◆ INFORMATION PROVIDED:
··········
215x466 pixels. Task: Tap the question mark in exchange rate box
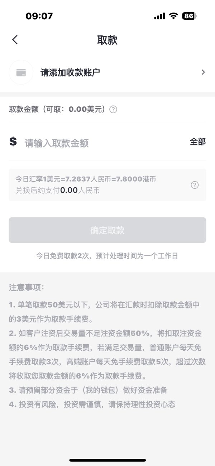[195, 185]
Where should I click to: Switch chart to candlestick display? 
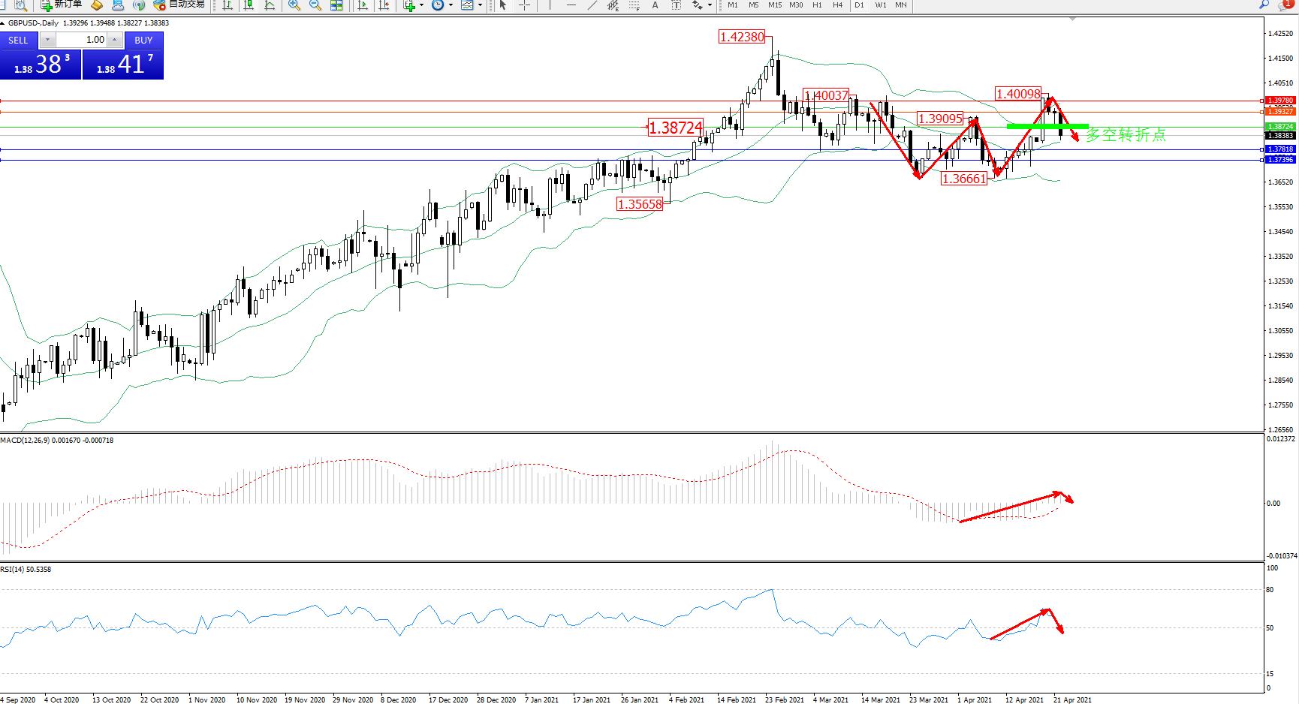tap(249, 5)
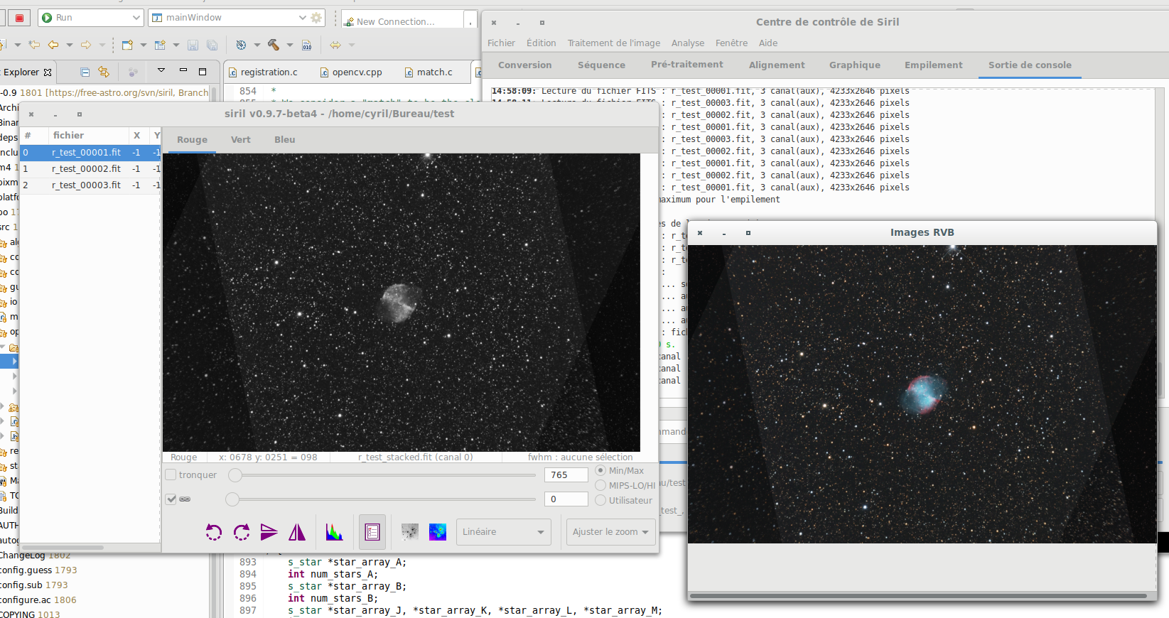Open the Traitement de l'image menu
This screenshot has height=618, width=1169.
613,43
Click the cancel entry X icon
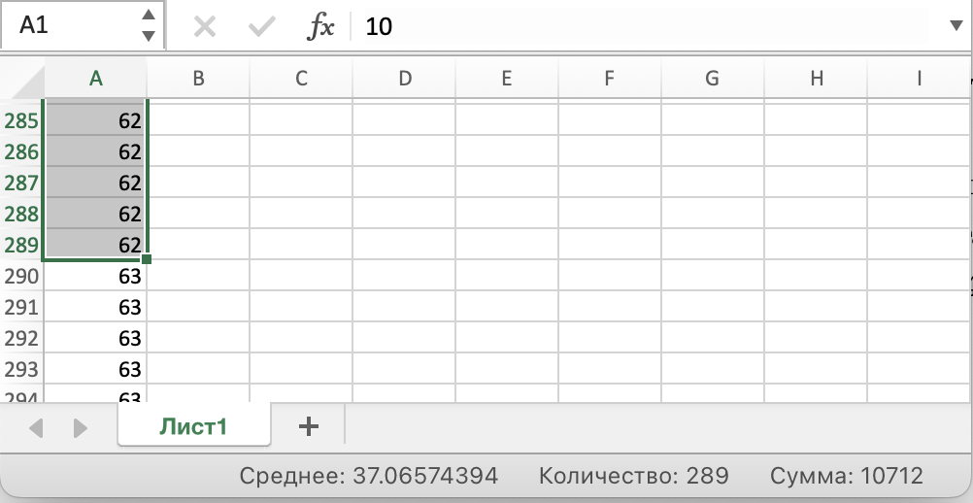This screenshot has width=973, height=503. coord(204,26)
··········
◆ WHAT YOU NEED TO DO: Format the items above as a Markdown table with two columns, Row and Text: put a row number in Row and the line in Text. Leave out blank lines and the pictures.

◆ REPLY:
| Row | Text |
|---|---|
| 1 | 215x466 pixels. Task: Tap the question mark in exchange rate box |
| 2 | [195, 185] |
| 3 | Where should I click to: Switch chart to candlestick display?  |
| 4 | tap(249, 5) |
| 5 | Open the Traitement de l'image menu |
| 6 | This screenshot has height=618, width=1169. |
| 7 | 613,43 |
| 8 | Click the cancel entry X icon |
| 9 | This screenshot has width=973, height=503. coord(204,26) |